↓

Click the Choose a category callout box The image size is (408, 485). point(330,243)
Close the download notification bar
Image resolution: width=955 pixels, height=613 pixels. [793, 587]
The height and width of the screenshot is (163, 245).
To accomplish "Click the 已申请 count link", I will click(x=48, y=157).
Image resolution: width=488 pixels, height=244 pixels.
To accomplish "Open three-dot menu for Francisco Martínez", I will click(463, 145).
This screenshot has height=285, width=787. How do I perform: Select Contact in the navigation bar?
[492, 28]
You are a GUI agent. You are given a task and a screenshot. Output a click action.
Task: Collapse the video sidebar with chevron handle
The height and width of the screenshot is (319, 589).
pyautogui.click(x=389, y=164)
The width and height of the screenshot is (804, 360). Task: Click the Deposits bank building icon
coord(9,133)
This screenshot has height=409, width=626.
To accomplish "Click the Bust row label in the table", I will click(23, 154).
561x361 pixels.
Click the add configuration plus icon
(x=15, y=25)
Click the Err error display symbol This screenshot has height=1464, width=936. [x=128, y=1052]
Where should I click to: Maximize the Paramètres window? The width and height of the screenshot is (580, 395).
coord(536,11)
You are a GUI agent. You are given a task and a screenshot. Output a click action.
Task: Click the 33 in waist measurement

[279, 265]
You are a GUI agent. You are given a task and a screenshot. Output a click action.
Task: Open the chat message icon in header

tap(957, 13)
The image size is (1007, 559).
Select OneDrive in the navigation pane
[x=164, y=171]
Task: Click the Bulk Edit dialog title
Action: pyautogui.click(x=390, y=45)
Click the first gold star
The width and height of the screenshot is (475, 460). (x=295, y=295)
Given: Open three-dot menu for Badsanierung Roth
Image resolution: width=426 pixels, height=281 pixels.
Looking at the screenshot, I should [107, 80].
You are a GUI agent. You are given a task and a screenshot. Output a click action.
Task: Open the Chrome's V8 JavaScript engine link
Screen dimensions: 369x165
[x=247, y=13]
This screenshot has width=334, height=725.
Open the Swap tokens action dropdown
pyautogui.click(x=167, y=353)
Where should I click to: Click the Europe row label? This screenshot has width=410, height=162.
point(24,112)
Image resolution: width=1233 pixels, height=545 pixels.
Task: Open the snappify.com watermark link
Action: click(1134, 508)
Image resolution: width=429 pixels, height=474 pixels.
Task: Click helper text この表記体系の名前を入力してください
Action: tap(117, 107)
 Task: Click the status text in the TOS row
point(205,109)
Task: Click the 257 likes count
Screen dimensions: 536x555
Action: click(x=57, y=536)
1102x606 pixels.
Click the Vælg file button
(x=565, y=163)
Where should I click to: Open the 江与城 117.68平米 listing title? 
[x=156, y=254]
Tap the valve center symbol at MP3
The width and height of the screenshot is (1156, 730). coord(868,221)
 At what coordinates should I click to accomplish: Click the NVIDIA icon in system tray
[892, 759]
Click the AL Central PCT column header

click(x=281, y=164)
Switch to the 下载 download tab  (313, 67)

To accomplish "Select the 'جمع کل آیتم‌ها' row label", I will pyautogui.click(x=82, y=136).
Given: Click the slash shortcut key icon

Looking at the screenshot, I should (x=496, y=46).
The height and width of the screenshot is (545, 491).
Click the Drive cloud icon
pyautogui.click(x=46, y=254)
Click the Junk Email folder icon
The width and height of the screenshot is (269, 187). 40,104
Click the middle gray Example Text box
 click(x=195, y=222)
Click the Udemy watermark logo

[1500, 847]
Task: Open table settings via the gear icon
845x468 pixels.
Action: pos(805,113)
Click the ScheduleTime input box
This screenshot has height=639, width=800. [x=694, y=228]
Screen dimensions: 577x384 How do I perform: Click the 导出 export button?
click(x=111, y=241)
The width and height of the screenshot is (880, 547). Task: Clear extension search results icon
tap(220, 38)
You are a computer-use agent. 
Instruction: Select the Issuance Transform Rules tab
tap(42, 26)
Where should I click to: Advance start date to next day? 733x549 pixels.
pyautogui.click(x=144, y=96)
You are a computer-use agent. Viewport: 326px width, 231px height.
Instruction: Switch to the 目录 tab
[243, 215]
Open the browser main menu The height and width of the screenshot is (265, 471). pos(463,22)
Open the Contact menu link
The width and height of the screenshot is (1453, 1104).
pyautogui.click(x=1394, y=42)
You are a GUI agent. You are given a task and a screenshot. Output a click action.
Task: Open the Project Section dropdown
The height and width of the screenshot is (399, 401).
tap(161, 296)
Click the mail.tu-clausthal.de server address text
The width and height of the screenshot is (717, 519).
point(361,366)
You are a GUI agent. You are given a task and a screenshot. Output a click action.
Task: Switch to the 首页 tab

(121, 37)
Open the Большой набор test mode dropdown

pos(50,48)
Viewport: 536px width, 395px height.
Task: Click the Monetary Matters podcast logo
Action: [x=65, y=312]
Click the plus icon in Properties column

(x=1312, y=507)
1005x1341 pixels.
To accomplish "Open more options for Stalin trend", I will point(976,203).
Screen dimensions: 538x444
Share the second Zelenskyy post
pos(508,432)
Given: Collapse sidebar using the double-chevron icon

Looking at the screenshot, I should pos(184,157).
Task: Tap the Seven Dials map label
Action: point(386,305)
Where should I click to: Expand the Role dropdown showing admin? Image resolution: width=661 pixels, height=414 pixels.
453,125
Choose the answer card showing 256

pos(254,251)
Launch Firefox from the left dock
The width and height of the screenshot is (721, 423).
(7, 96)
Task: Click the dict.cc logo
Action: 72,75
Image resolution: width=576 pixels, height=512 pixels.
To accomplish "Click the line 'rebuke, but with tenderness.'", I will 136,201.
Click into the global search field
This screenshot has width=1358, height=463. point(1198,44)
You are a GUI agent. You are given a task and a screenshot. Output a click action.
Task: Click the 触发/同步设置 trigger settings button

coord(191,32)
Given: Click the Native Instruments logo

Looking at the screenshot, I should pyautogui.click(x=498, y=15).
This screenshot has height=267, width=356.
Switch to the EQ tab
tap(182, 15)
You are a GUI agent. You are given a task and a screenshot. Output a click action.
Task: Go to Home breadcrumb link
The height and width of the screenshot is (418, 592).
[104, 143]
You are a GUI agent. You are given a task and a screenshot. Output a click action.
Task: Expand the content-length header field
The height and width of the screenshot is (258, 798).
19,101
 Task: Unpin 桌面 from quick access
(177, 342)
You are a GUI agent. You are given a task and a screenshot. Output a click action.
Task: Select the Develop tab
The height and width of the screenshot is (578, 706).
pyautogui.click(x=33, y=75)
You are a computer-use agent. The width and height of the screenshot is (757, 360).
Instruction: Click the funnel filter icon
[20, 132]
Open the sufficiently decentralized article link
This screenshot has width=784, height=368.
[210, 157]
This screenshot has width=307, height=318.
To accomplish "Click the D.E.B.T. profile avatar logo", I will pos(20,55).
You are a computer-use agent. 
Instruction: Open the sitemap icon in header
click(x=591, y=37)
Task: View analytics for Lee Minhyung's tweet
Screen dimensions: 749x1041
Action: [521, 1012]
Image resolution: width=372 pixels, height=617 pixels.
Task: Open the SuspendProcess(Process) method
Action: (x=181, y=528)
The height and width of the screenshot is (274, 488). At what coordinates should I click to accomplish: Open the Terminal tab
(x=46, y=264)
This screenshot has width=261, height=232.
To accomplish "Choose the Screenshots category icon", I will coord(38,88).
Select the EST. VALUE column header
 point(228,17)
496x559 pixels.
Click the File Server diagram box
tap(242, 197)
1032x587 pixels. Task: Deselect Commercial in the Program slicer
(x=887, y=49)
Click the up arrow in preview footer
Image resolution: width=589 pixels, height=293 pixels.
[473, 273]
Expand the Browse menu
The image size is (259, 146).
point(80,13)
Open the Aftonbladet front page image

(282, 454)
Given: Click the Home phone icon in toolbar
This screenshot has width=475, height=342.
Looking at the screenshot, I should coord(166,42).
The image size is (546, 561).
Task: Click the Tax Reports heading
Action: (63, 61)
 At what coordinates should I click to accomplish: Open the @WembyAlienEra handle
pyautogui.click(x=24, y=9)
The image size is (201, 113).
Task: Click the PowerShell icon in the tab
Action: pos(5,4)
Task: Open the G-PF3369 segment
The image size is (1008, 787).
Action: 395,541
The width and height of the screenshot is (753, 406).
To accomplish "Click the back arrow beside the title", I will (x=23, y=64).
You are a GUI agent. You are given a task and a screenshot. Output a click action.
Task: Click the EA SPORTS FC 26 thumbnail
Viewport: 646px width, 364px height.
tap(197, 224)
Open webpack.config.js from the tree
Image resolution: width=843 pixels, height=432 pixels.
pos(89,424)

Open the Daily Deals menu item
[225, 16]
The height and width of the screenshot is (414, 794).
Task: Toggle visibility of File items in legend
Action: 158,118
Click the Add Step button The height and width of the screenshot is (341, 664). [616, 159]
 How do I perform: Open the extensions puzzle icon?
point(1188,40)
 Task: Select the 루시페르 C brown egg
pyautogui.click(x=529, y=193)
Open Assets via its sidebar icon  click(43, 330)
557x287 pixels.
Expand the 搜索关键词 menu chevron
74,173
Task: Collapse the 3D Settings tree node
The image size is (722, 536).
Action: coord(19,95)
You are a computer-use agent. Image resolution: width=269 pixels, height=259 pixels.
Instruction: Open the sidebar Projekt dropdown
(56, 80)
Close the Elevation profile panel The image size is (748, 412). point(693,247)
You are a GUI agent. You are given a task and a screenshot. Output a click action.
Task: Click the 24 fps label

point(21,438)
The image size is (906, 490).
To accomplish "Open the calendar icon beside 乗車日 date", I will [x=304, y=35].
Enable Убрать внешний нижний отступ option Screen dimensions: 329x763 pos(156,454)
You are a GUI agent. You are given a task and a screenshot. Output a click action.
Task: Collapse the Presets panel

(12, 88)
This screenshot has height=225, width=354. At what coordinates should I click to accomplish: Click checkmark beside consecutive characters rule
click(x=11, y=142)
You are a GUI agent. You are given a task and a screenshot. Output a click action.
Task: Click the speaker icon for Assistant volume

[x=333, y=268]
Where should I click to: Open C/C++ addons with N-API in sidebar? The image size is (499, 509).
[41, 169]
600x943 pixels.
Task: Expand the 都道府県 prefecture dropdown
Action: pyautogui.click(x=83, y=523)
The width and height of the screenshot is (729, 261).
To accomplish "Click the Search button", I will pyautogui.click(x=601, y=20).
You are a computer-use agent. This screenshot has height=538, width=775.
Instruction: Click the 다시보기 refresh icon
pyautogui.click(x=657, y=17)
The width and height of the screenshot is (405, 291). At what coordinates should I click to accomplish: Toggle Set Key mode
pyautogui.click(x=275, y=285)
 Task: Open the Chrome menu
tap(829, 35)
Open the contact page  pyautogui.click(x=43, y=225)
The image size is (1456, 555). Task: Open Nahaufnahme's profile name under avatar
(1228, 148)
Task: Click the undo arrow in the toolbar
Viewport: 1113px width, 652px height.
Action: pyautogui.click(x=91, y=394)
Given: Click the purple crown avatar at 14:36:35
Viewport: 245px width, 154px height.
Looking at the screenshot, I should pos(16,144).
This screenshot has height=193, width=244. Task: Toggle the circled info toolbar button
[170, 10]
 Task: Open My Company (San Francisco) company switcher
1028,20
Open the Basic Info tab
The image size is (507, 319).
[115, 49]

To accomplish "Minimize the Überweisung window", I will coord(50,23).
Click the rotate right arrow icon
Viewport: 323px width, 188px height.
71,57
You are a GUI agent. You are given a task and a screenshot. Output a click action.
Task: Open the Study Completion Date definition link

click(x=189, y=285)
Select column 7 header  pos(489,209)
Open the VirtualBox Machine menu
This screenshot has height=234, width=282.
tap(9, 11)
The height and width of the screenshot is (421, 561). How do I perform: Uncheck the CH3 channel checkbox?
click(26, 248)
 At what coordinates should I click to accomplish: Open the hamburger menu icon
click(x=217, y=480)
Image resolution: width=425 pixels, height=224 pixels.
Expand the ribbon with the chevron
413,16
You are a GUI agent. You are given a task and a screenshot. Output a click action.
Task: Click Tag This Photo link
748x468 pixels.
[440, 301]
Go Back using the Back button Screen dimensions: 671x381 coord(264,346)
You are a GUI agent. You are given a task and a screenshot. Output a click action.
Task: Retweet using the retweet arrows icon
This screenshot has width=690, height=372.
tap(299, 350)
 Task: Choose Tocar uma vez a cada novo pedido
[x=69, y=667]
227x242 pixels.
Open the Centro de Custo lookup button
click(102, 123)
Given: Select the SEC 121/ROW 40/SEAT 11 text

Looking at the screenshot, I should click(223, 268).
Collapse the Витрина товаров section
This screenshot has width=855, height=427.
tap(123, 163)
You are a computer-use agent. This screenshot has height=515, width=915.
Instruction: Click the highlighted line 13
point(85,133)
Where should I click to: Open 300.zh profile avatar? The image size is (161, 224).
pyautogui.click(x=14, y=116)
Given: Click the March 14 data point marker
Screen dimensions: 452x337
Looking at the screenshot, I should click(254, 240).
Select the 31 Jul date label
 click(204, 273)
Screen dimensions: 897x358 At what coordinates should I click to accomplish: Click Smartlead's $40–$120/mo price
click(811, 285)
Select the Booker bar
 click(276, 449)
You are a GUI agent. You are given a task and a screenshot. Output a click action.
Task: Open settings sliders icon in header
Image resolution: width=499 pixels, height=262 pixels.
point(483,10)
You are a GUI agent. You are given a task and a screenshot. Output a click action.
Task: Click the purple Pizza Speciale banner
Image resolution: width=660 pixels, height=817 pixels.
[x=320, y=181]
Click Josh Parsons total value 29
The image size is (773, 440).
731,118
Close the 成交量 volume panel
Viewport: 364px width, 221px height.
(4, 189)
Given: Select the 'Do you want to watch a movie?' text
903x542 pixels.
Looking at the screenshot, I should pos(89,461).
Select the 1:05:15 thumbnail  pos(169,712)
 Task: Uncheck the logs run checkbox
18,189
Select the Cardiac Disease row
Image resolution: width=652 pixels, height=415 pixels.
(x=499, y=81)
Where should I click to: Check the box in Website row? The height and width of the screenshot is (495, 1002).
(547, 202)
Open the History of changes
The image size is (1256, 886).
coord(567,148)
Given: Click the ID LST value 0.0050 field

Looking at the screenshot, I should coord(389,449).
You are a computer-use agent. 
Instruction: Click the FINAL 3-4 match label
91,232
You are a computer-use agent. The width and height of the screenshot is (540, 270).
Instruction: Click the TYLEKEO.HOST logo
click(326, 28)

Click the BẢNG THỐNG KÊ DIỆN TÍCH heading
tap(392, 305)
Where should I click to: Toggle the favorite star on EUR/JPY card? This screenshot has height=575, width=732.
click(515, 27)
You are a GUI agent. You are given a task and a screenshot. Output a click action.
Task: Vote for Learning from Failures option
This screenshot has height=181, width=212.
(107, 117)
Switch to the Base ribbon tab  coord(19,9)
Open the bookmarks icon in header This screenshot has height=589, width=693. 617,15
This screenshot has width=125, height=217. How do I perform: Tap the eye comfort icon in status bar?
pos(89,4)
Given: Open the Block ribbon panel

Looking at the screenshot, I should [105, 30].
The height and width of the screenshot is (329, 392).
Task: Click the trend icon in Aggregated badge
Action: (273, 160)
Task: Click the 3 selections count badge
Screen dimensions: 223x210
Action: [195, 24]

↑

REQUIRED WORK
Only one number is wanted: the number of lines in the listing that contain the string "tree".

WRITTEN RESPONSE
2